Starting from the first line below, count the lines carrying the string "agent" and answer with the count by itself.

***

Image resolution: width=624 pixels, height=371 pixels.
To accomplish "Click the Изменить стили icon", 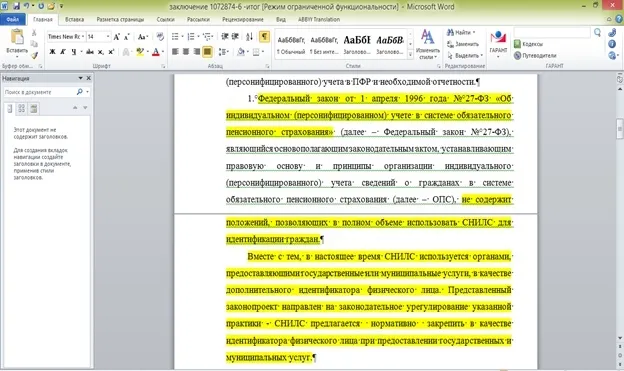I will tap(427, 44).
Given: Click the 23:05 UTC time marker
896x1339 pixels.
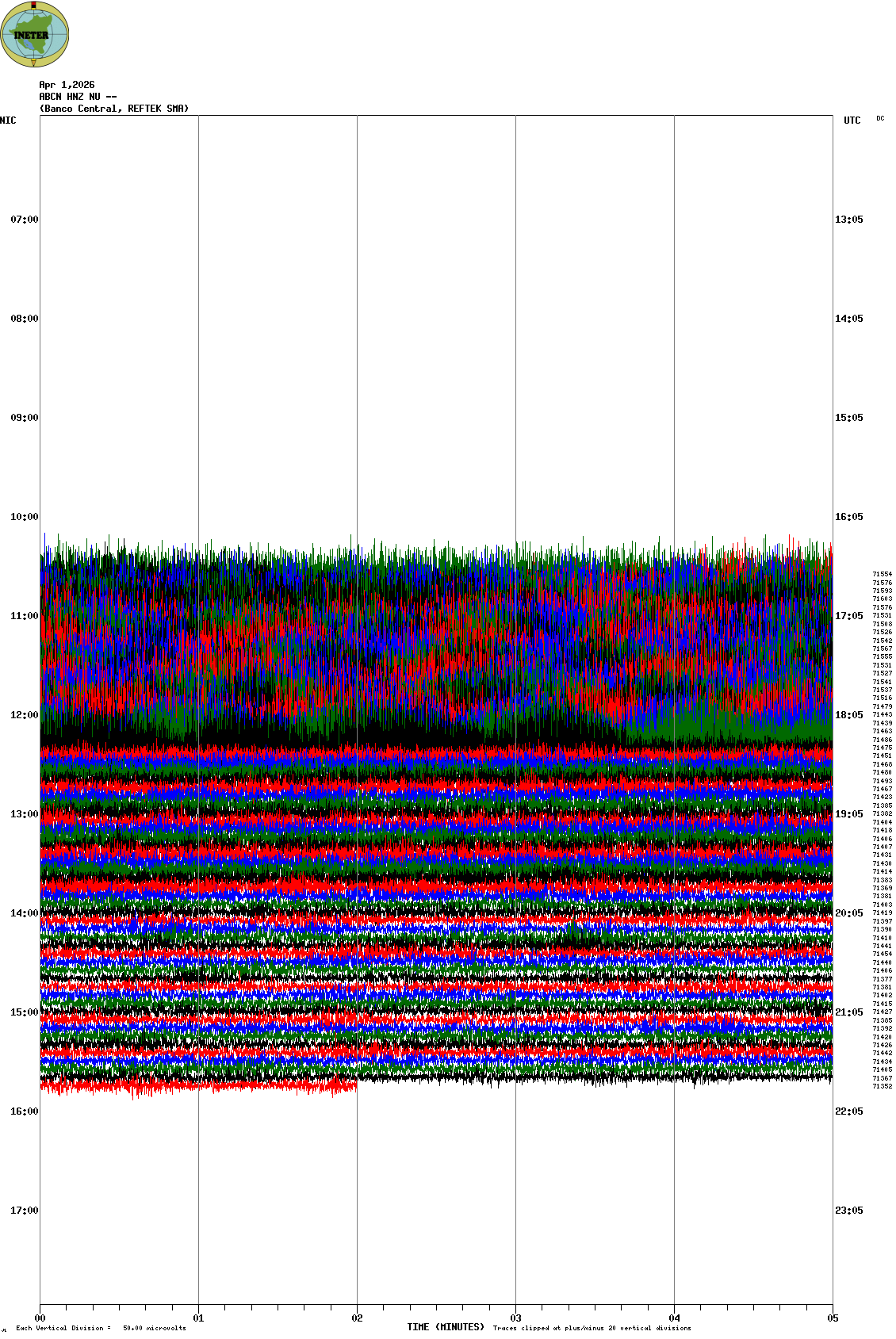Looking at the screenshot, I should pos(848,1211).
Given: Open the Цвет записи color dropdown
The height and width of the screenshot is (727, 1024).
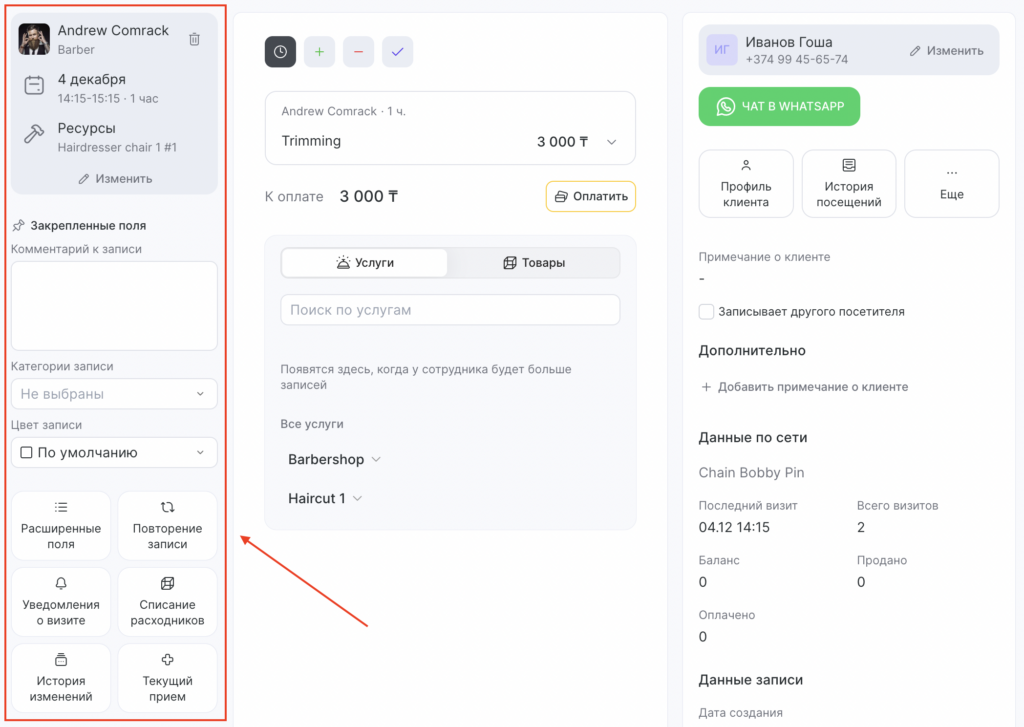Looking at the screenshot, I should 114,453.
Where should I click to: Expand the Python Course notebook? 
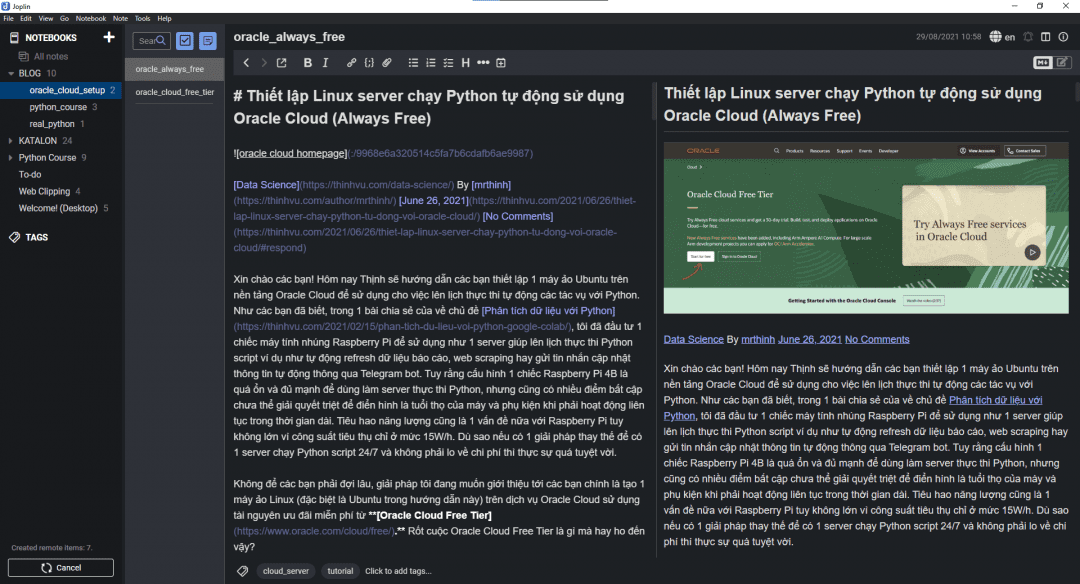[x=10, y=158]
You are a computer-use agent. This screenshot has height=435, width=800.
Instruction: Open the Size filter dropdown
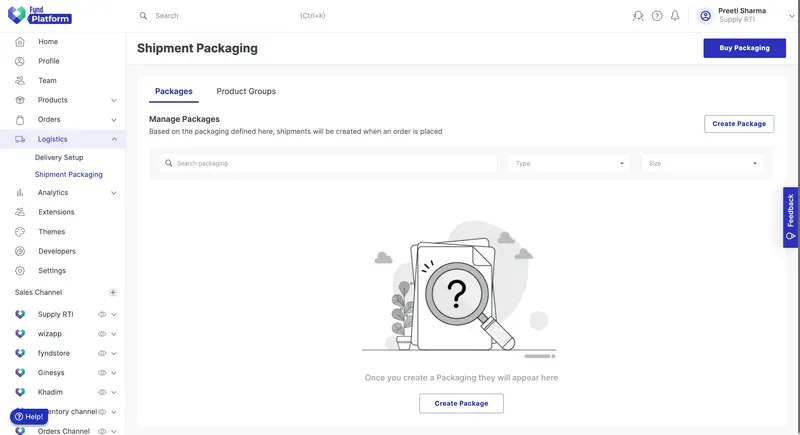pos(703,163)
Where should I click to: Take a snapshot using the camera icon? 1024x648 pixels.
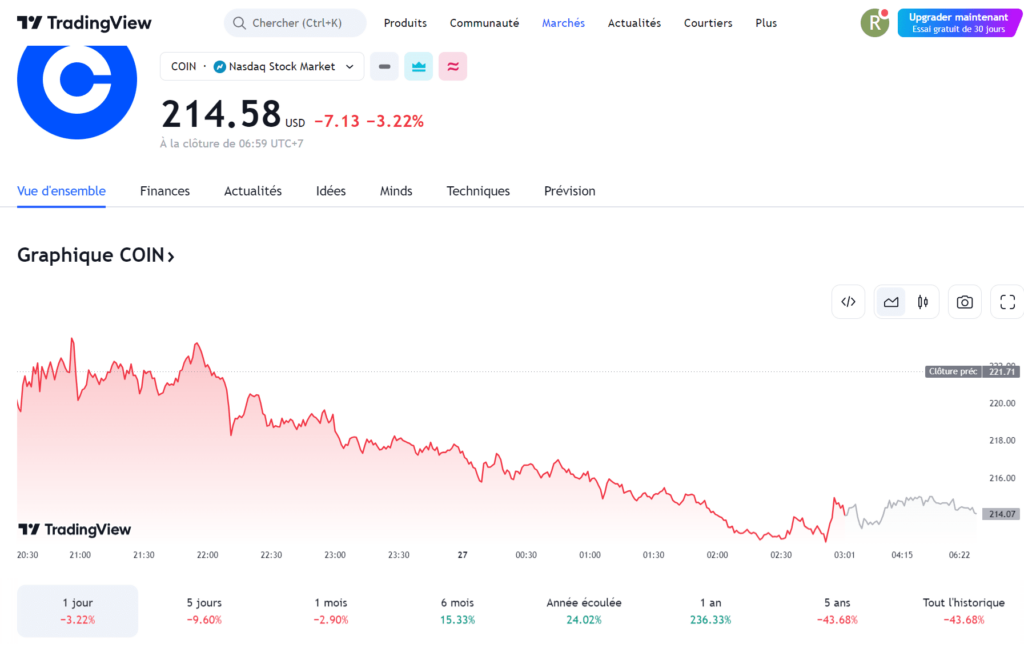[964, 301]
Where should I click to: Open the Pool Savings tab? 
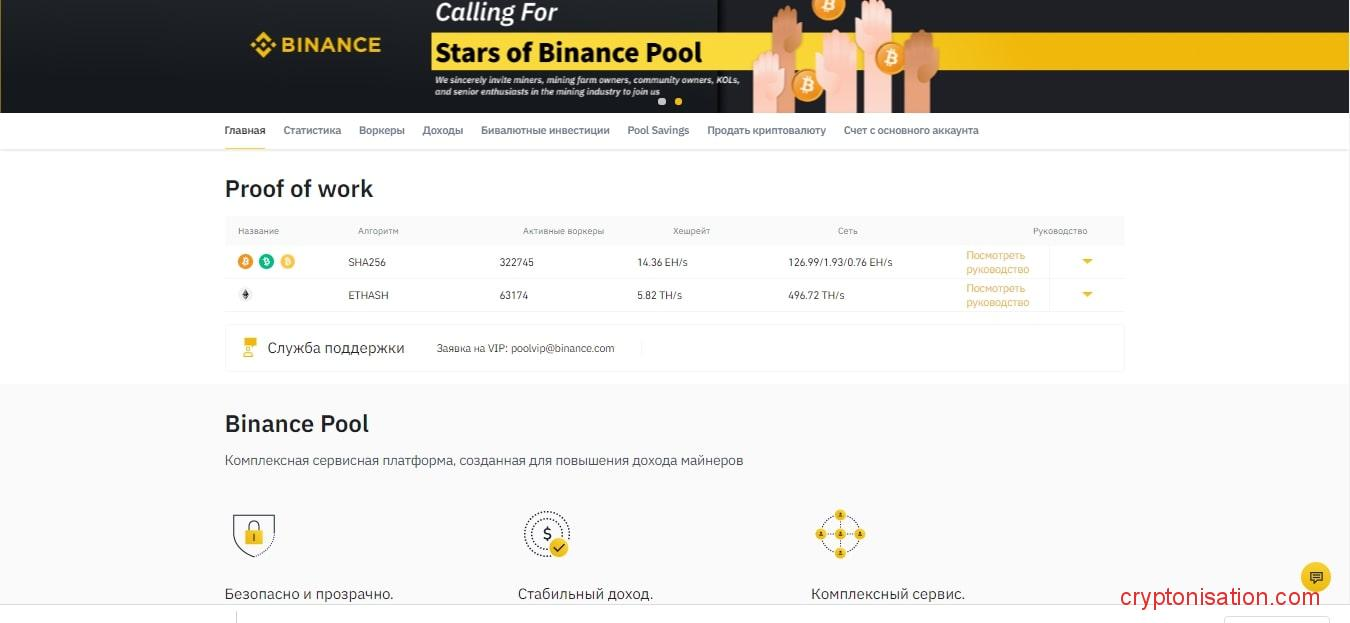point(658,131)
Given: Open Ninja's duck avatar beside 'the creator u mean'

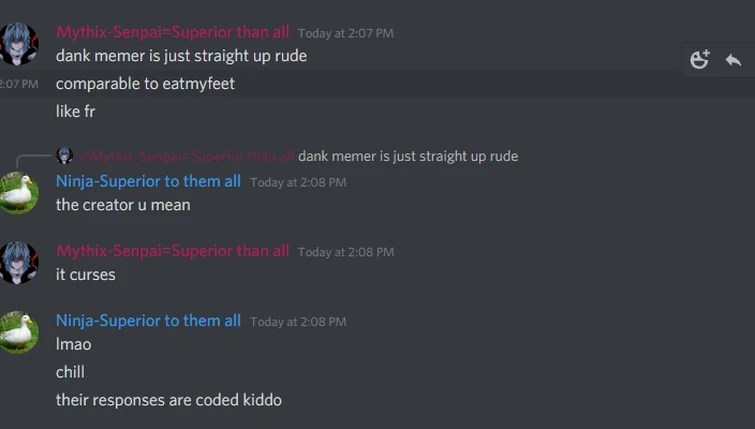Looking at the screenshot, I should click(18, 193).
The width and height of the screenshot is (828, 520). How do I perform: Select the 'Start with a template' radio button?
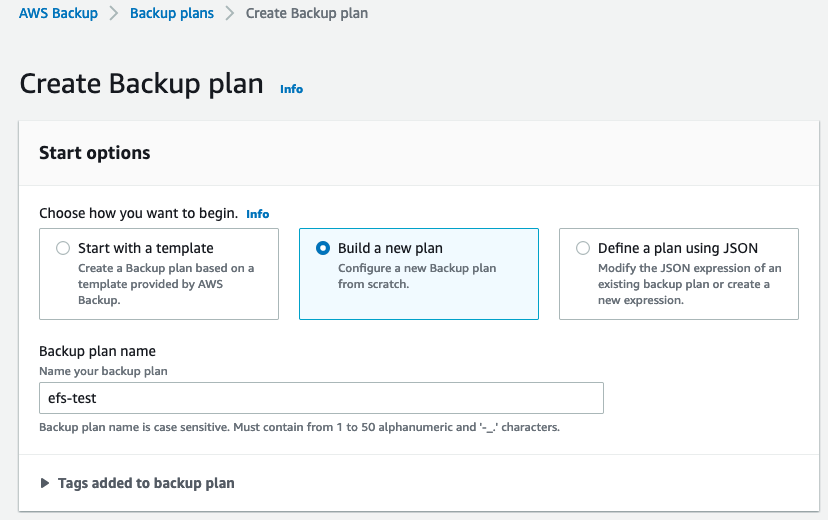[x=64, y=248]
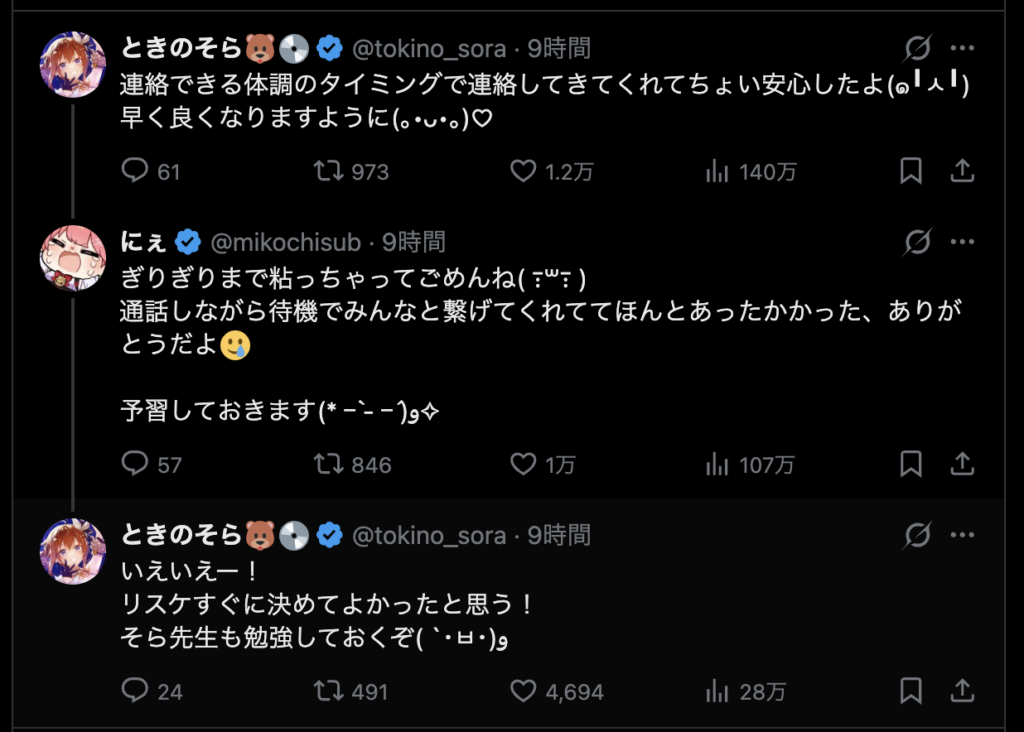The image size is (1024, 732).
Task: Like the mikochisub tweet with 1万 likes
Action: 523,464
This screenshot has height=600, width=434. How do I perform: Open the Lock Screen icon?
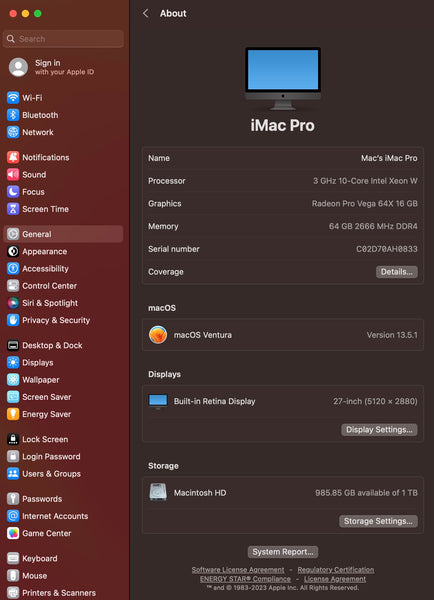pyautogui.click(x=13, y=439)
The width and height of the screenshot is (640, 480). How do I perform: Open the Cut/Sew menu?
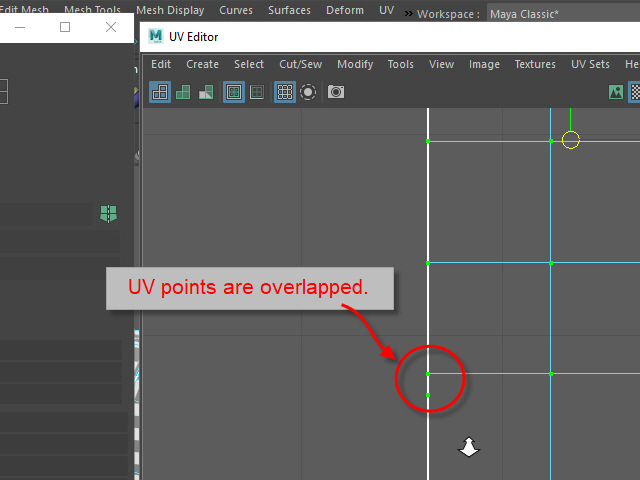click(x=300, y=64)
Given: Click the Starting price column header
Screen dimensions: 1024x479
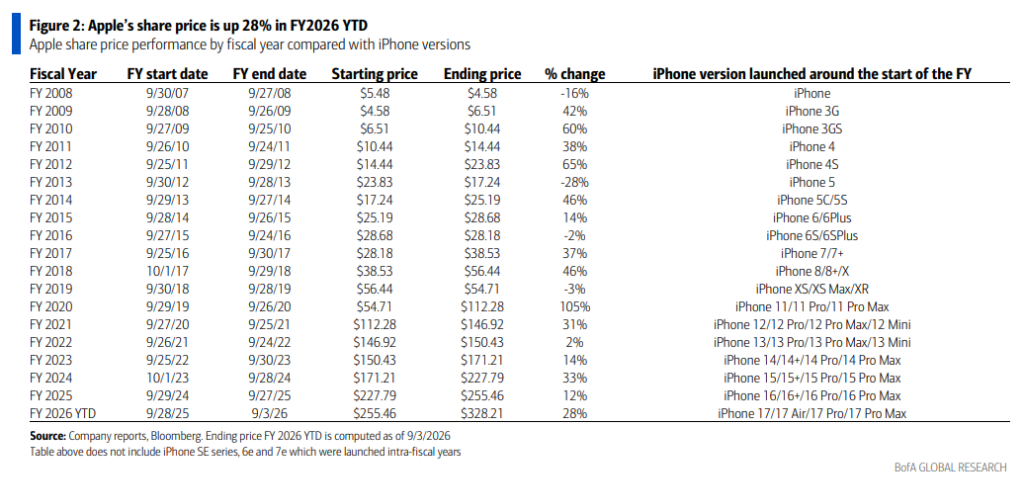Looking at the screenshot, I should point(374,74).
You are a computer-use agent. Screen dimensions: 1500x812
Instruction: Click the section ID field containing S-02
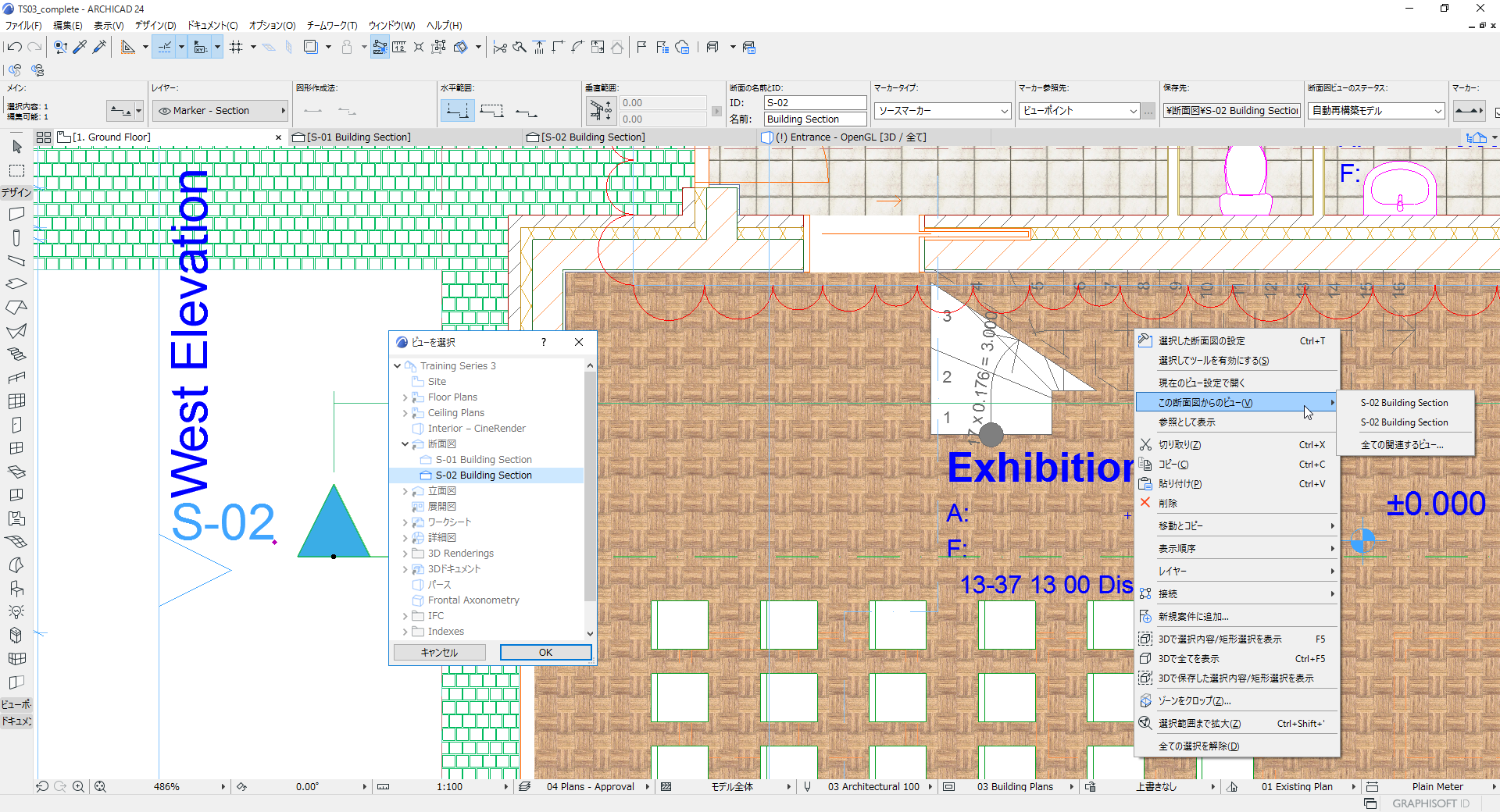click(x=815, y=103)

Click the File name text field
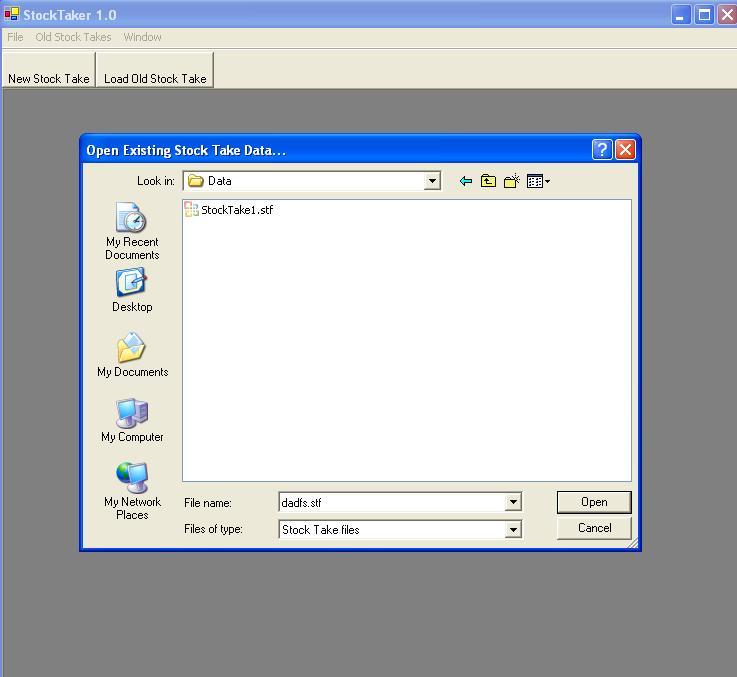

***

YOUR RESPONSE:
2